An alternative interpretation of the Historia has been offered by medievalist John Wreglesworth. He suggests that it is a finished work "intended to be obliquely critical of Alfonso VI." This interpretation rests largely on a passage from the seventh chapter, which has been rendered in different ways:

Ubi diversis sententiis sanctorum patrum catholicorum regum, sacris idicentibus libris, mecum ipse diu spatiando revolvens.

There for a long time I ruminated in my own mind upon various opinions of the holy fathers proclaimed in the holy books of Catholic kings.

There I gave a lengthy consideration to the judgements of the holy Catholic fathers on the sacred Books of Kings.

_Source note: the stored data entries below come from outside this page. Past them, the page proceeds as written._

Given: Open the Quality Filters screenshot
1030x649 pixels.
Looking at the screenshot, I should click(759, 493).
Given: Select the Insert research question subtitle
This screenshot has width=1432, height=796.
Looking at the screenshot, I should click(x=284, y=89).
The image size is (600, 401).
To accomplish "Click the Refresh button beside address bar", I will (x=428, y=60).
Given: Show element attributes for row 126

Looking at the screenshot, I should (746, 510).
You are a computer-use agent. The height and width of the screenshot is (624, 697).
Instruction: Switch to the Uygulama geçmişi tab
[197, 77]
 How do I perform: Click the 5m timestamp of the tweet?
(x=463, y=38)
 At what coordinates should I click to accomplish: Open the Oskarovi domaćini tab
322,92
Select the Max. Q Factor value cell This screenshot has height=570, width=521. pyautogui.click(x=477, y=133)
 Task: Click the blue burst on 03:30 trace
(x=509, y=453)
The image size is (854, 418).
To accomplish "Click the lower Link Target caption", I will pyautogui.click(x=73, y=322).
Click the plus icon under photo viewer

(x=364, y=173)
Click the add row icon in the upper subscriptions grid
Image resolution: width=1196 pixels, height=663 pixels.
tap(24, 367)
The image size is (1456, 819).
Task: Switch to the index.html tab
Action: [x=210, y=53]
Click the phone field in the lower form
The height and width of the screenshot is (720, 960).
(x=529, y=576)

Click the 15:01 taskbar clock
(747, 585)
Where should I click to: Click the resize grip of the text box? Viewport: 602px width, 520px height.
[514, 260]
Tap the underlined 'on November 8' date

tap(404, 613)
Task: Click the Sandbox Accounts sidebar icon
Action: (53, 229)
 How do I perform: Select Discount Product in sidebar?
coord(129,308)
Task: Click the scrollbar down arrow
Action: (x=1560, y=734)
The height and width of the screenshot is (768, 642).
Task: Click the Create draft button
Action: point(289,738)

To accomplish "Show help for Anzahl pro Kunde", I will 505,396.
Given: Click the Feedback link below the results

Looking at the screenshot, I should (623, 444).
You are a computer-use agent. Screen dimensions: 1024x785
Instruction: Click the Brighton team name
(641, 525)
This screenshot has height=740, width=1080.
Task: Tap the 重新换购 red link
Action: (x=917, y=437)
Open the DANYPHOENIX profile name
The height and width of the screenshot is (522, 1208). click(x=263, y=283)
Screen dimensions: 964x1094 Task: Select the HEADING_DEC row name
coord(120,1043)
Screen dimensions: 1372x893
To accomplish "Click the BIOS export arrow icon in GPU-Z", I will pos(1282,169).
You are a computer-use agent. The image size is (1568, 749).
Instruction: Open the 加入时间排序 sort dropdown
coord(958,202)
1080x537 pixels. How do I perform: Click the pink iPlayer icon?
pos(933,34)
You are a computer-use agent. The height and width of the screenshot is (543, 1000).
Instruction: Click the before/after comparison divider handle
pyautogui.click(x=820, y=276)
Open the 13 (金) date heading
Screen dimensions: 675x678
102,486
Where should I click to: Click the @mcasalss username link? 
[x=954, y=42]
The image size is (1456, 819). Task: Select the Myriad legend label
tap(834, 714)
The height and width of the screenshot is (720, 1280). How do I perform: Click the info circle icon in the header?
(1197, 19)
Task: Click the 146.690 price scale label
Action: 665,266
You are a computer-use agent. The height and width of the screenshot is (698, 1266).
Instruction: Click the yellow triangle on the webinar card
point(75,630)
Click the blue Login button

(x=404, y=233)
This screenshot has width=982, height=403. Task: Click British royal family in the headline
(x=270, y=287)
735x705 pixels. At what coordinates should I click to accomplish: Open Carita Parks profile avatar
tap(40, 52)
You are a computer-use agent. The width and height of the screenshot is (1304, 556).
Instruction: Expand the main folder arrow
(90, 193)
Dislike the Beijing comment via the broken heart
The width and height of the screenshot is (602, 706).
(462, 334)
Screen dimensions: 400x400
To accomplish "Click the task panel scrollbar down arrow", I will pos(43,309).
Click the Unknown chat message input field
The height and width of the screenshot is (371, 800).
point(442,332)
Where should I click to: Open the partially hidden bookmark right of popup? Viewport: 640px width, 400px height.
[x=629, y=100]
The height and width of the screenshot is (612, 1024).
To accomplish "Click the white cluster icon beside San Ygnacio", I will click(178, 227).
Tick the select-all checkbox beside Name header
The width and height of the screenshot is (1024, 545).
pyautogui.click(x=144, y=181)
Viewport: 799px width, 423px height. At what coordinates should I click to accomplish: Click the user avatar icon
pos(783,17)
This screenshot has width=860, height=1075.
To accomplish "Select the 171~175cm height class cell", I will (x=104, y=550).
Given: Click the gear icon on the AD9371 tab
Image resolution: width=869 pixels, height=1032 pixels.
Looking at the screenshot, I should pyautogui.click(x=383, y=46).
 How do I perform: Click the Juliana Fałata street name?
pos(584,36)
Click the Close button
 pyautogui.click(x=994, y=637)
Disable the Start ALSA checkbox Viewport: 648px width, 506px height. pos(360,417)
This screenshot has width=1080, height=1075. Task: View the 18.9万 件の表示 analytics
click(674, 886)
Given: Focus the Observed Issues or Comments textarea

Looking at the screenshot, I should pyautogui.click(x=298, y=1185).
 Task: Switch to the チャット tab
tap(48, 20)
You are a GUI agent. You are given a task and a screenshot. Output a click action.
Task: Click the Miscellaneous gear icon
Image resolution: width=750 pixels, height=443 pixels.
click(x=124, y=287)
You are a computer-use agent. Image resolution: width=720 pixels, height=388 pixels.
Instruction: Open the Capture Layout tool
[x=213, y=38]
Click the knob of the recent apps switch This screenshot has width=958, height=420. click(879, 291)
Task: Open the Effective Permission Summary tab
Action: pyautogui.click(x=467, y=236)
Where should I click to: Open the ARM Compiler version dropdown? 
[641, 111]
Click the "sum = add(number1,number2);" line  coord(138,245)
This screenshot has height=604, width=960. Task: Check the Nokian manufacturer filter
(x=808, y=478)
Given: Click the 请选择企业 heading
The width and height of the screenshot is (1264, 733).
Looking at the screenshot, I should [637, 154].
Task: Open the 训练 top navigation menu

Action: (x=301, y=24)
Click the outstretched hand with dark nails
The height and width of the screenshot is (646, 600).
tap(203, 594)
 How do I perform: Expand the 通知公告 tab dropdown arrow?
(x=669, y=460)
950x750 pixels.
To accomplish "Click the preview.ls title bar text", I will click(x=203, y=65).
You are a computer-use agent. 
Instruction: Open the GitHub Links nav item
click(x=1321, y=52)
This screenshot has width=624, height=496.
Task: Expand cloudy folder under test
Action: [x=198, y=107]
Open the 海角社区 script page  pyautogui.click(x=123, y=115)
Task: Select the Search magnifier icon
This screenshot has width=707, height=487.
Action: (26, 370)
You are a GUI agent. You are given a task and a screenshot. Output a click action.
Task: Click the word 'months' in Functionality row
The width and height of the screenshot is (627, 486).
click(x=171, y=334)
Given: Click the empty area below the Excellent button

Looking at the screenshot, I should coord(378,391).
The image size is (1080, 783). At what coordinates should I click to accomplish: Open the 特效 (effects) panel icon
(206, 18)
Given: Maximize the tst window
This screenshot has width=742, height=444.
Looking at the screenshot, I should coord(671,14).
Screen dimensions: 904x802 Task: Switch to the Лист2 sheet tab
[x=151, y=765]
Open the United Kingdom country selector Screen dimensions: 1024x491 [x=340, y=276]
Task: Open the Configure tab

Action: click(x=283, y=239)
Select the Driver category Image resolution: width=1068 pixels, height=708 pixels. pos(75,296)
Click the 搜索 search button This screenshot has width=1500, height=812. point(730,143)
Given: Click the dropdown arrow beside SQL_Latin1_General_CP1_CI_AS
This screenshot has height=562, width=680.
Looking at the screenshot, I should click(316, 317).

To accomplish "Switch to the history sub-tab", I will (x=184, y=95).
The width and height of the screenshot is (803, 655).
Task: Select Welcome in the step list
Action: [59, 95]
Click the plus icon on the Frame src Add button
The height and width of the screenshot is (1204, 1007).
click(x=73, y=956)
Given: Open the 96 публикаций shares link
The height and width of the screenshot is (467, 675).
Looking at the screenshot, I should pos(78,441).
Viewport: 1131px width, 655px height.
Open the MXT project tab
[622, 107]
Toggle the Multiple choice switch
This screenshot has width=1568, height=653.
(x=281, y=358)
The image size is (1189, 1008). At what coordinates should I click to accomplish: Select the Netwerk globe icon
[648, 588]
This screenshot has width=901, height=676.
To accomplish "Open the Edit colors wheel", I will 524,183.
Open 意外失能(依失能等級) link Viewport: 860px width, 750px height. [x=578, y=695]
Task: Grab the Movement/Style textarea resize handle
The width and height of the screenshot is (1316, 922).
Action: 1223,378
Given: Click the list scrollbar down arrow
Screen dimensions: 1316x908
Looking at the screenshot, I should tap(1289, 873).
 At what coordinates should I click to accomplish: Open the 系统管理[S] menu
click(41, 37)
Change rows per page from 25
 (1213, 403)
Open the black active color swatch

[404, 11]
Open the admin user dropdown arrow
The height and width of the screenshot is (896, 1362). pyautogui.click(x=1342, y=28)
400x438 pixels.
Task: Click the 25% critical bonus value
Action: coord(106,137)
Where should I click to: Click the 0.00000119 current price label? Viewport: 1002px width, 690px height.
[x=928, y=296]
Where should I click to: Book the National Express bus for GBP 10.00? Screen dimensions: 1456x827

The latter translation has the support not only of Wreglesworth but also of two Spanish translators: Manuel Gómez-Moreno and Jesús Evaristo Casariego. Wreglesworth interprets this passage as a reference to the "holy Catholic father" Isidore's commentary on the reign of Solomon. He sees parallels between Solomon (condemned for engaging foreign wives) and Alfonso (whose longest marriage was to the Frenchwoman, the aforementioned Constance, and who also had a relationship with a Muslim, Zaida of Seville). Alfonso's father, Ferdinand, like Solomon's father, David, was a paragon of kingly virtue (in the eyes of the historian's monastic author).